Brodmann told delegates that the key results at day 365 include:
- Primary patency, per Kaplan-Meier survival estimates, was 89% for the DCB group and 65% for the PTA group
- Freedom from clinically-driven target lesion revascularisation per Kaplan-Meier survival estimates was 94.8% for the DCB group and 85.3% for the PTA group.

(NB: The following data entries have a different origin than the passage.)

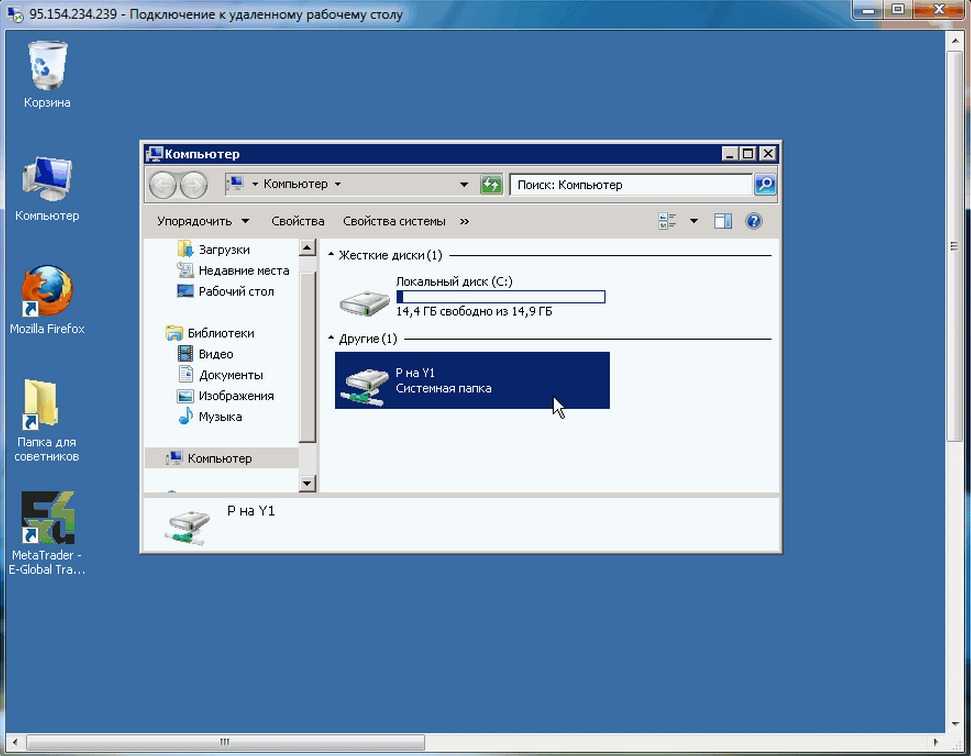The image size is (971, 756).
Task: Open the Упорядочить menu
Action: click(x=203, y=221)
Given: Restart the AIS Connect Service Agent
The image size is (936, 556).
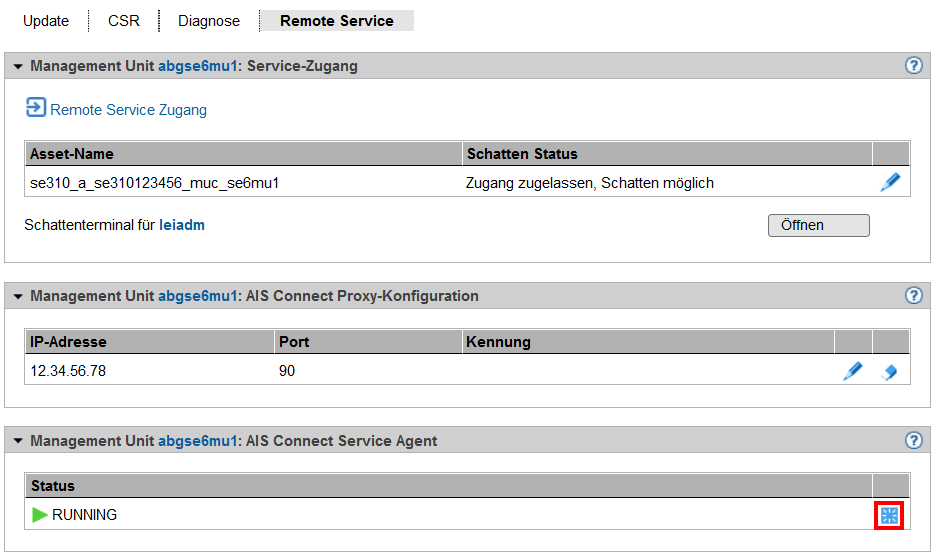Looking at the screenshot, I should [889, 515].
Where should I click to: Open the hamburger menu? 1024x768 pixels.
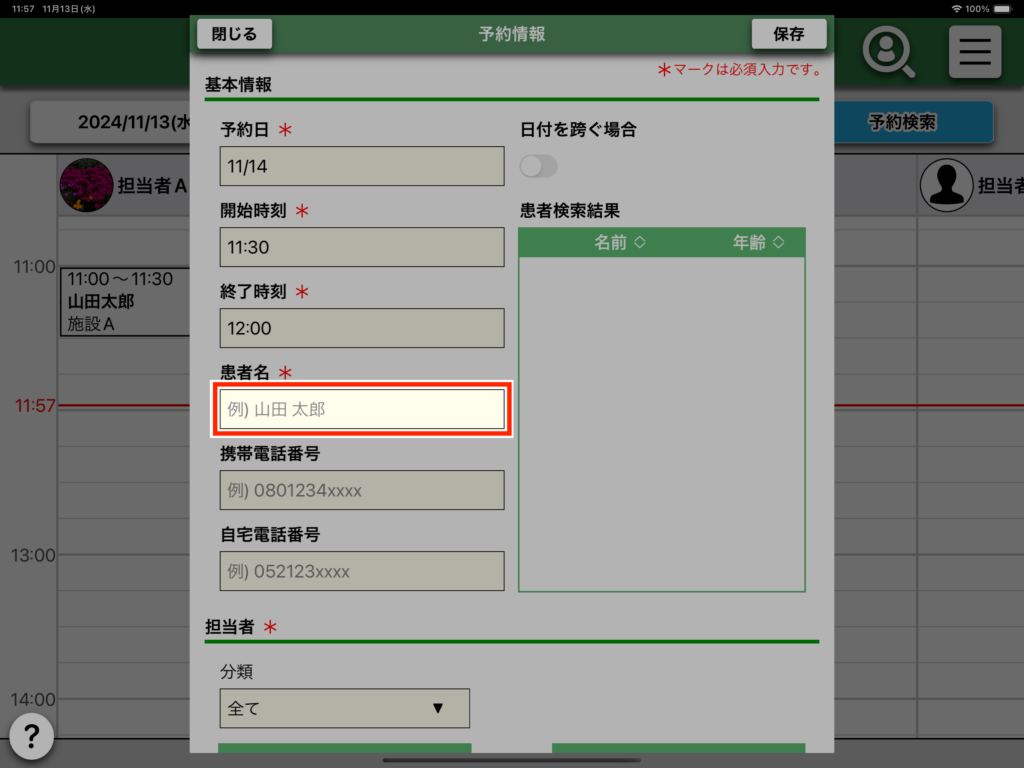click(x=974, y=52)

Henrik Schöder, the trial’s national principal investigator from Jewish Hospital in Berlin, Germany, said, “The Stellarex DCB produced outstanding results in this rigorous trial, validating its earlier first-in-human and interim ILLUMENATE Global studies. These consistent, high-quality outcomes are achieved with a low-dose drug balloon, making this device especially compelling. Physicians now have a powerful tool to prevent restenosis and improve their patients’ quality of life.”
A Spectranetics press release states that the EU RCT study was “conducted with the highest level of rigor to ensure accuracy and reliability of the data.” Independent, blinded third parties included a clinical events committee and angiographic and duplex ultrasound core laboratories to assess diagnostic images and outcomes.
“While results clearly show a highly significant gain compared to PTA, they favourably match the highest rates of primary patency with a low drug dose,” said Brodmann. “It is very encouraging for us physicians to observe such a tremendous evolution in DCB technologies and appreciate how low-dose and highly stable coatings such as Stellarex can achieve and beat such high clinical performance benchmarks while offering excellent deliverability and tractability.”
The Stellarex DCB is designed to restore and maintain blood flow to the superficial femoral and popliteal arteries in patients with peripheral arterial disease. Spectranetics launched the device in Europe in January 2015, with US commercialisation anticipated in 2017.